GIVEN RECORDS:
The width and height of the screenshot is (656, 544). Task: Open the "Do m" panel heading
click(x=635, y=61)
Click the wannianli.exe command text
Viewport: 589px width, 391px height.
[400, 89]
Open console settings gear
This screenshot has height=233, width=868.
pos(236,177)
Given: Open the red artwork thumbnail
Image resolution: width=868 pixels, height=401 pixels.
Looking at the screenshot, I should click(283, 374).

* * *

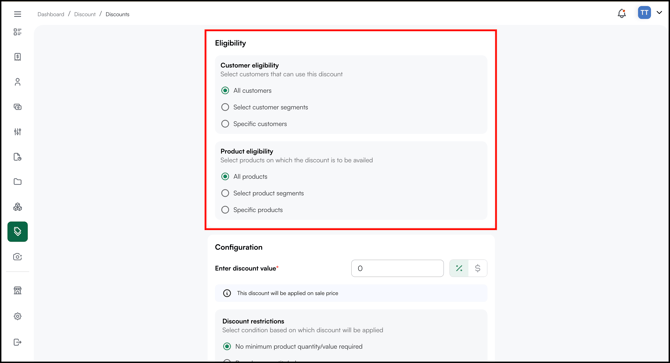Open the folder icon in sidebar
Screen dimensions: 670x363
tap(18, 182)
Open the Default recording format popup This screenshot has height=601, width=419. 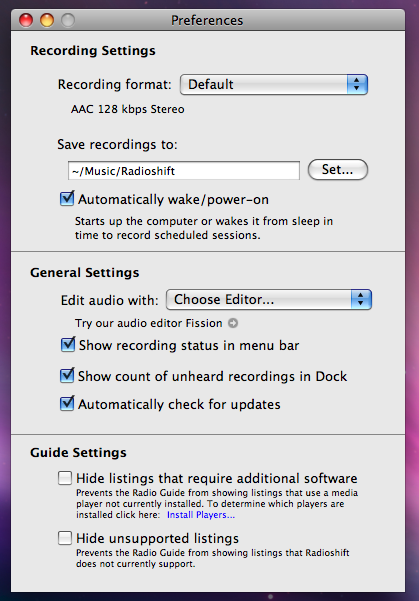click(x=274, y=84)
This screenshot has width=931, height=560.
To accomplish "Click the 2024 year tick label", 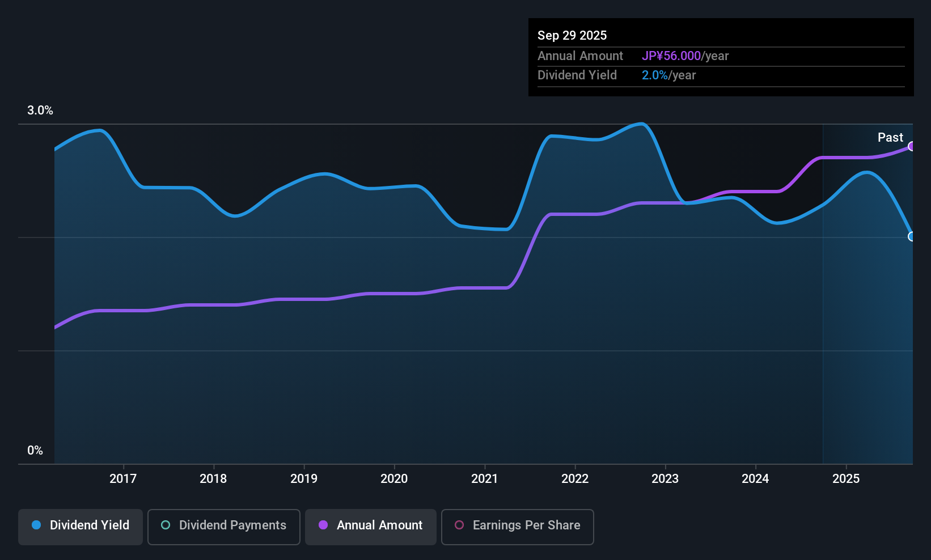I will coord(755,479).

* * *

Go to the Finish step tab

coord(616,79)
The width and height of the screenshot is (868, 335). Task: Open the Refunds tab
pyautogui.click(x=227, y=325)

WHAT IS NEEDED: Copy exactly the stretch of data above from the line with "The width and height of the screenshot is (656, 544)." through the line with "Given: Open the red artwork thumbnail", and omit all other lines.

SOLVED EXERCISE:
The width and height of the screenshot is (656, 544). Task: Open the "Do m" panel heading
click(x=635, y=61)
Click the wannianli.exe command text
Viewport: 589px width, 391px height.
[400, 89]
Open console settings gear
This screenshot has height=233, width=868.
pos(236,177)
Given: Open the red artwork thumbnail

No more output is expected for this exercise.